Find the line that contains "Click the TradingView". Output it and every line after it to the end of the records, exactly as they appear.

-------- Input data

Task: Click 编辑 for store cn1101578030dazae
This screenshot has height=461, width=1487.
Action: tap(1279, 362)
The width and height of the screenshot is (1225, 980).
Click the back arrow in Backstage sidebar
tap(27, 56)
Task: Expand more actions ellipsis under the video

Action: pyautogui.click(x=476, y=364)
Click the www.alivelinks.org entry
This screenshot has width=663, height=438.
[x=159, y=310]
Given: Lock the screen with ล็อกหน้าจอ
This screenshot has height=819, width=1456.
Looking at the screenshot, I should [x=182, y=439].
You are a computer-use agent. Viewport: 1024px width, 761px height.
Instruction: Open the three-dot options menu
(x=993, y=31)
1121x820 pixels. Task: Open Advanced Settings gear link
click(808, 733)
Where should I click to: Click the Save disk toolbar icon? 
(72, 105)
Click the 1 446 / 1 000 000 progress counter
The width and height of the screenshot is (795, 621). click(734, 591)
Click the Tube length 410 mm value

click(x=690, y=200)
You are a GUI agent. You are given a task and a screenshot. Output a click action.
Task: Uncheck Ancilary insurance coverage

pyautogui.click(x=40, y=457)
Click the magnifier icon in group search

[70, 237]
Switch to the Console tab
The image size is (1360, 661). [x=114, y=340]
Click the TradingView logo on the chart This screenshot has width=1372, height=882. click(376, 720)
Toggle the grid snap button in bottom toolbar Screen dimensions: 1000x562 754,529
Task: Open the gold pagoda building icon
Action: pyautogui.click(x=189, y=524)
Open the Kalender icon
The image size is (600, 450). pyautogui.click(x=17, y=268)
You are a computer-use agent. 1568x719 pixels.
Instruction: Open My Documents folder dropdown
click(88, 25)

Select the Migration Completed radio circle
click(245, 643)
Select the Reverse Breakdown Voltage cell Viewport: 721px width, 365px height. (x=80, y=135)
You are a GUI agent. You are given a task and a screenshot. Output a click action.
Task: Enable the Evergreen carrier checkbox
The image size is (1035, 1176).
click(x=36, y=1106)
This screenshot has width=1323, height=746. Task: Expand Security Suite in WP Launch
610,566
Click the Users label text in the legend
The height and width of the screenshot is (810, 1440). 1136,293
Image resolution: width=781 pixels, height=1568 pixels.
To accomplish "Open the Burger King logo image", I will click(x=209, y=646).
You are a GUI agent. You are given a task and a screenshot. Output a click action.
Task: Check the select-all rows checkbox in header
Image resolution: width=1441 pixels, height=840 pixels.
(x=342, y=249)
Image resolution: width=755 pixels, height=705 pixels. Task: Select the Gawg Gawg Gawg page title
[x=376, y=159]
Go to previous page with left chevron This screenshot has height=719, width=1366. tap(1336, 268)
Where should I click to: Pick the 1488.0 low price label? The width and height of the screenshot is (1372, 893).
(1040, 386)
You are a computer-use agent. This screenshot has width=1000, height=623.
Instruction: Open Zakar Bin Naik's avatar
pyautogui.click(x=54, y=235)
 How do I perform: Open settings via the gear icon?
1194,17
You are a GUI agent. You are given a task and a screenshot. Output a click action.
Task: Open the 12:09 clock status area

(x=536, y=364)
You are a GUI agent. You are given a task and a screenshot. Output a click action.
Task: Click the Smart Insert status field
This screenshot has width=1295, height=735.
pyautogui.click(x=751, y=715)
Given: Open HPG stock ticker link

----------------

- **Answer to this exercise**
Click the TradingView logo on the chart This screenshot has width=1372, height=882. click(376, 720)
Toggle the grid snap button in bottom toolbar Screen dimensions: 1000x562 754,529
Task: Open the gold pagoda building icon
Action: pyautogui.click(x=189, y=524)
Open the Kalender icon
The image size is (600, 450). pyautogui.click(x=17, y=268)
You are a computer-use agent. 1568x719 pixels.
Instruction: Open My Documents folder dropdown
click(88, 25)

Select the Migration Completed radio circle
click(245, 643)
Select the Reverse Breakdown Voltage cell Viewport: 721px width, 365px height. (x=80, y=135)
You are a GUI agent. You are given a task and a screenshot. Output a click action.
Task: Enable the Evergreen carrier checkbox
The image size is (1035, 1176).
click(x=36, y=1106)
This screenshot has width=1323, height=746. Task: Expand Security Suite in WP Launch
610,566
Click the Users label text in the legend
The height and width of the screenshot is (810, 1440). 1136,293
Image resolution: width=781 pixels, height=1568 pixels.
To accomplish "Open the Burger King logo image", I will click(x=209, y=646).
You are a GUI agent. You are given a task and a screenshot. Output a click action.
Task: Check the select-all rows checkbox in header
Image resolution: width=1441 pixels, height=840 pixels.
(x=342, y=249)
Image resolution: width=755 pixels, height=705 pixels. Task: Select the Gawg Gawg Gawg page title
[x=376, y=159]
Go to previous page with left chevron This screenshot has height=719, width=1366. tap(1336, 268)
Where should I click to: Pick the 1488.0 low price label? The width and height of the screenshot is (1372, 893).
(1040, 386)
You are a computer-use agent. This screenshot has width=1000, height=623.
Instruction: Open Zakar Bin Naik's avatar
pyautogui.click(x=54, y=235)
 How do I perform: Open settings via the gear icon?
1194,17
You are a GUI agent. You are given a task and a screenshot. Output a click action.
Task: Open the 12:09 clock status area

(x=536, y=364)
You are a GUI agent. You are given a task and a screenshot. Output a click action.
Task: Click the Smart Insert status field
This screenshot has width=1295, height=735.
pyautogui.click(x=751, y=715)
Given: Open HPG stock ticker link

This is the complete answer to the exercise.